Testing Closeness of Multivariate Distributions via Ramsey Theory
This addresses a fundamental statistical testing problem for high-dimensional data, with implications for machine learning and data analysis, though it is incremental in extending univariate methods to multivariate settings.

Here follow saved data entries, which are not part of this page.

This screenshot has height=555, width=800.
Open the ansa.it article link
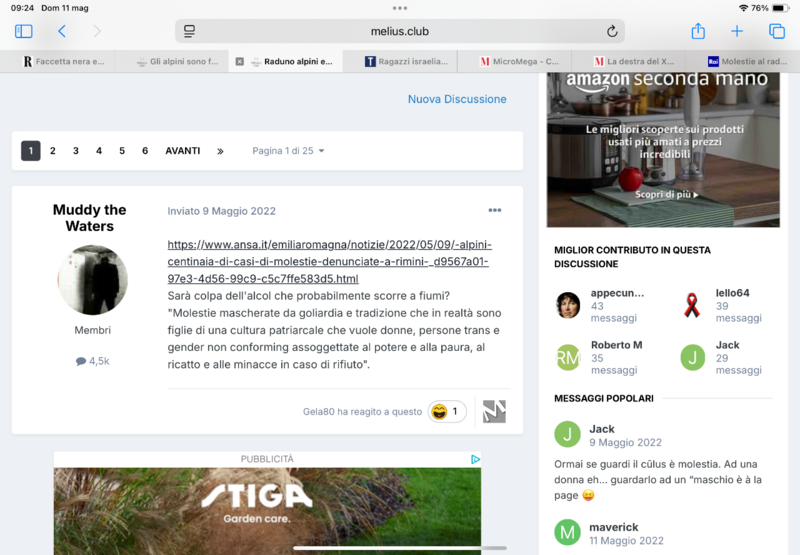[329, 261]
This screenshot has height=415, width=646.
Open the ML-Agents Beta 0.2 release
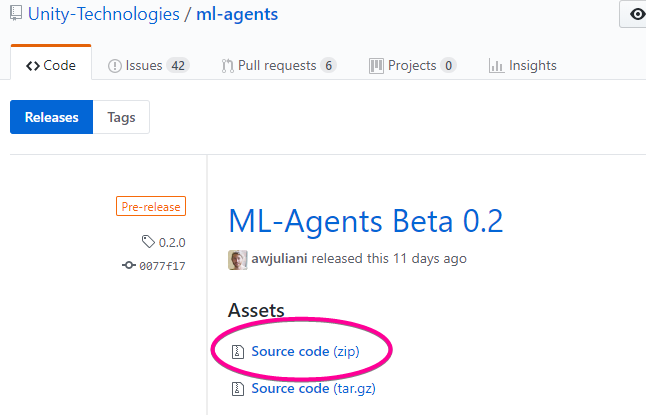[365, 220]
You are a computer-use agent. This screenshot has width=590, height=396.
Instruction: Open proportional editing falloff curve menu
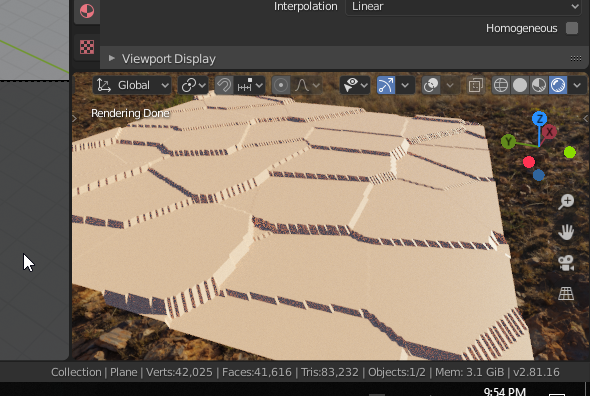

The paper tackles the problem of closeness testing for multivariate distributions using the generalized A_k distance, achieving the first sub-learning sample complexity in fixed dimensions with an efficient tester at O((k^{6/7}/poly_d(ε)) log^d(k)) and a matching lower bound of Ω(k^{6/7}/poly(ε)), showing a substantial increase from univariate to two dimensions.
We investigate the statistical task of closeness (or equivalence) testing for multidimensional distributions. Specifically, given sample access to two unknown distributions $\mathbf p, \mathbf q$ on $\mathbb R^d$, we want to distinguish between the case that $\mathbf p=\mathbf q$ versus $\|\mathbf p-\mathbf q\|_{A_k} > ε$, where $\|\mathbf p-\mathbf q\|_{A_k}$ denotes the generalized ${A}_k$ distance between $\mathbf p$ and $\mathbf q$ -- measuring the maximum discrepancy between the distributions over any collection of $k$ disjoint, axis-aligned rectangles. Our main result is the first closeness tester for this problem with {\em sub-learning} sample complexity in any fixed dimension and a nearly-matching sample complexity lower bound. In more detail, we provide a computationally efficient closeness tester with sample complexity $O\left((k^{6/7}/ \mathrm{poly}_d(ε)) \log^d(k)\right)$. On the lower bound side, we establish a qualitatively matching sample complexity lower bound of $Ω(k^{6/7}/\mathrm{poly}(ε))$, even for $d=2$. These sample complexity bounds are surprising because the sample complexity of the problem in the univariate setting is $Θ(k^{4/5}/\mathrm{poly}(ε))$. This has the interesting consequence that the jump from one to two dimensions leads to a substantial increase in sample complexity, while increases beyond that do not. As a corollary of our general $A_k$ tester, we obtain $d_{\mathrm TV}$-closeness testers for pairs of $k$-histograms on $\mathbb R^d$ over a common unknown partition, and pairs of uniform distributions supported on the union of $k$ unknown disjoint axis-aligned rectangles. Both our algorithm and our lower bound make essential use of tools from Ramsey theory.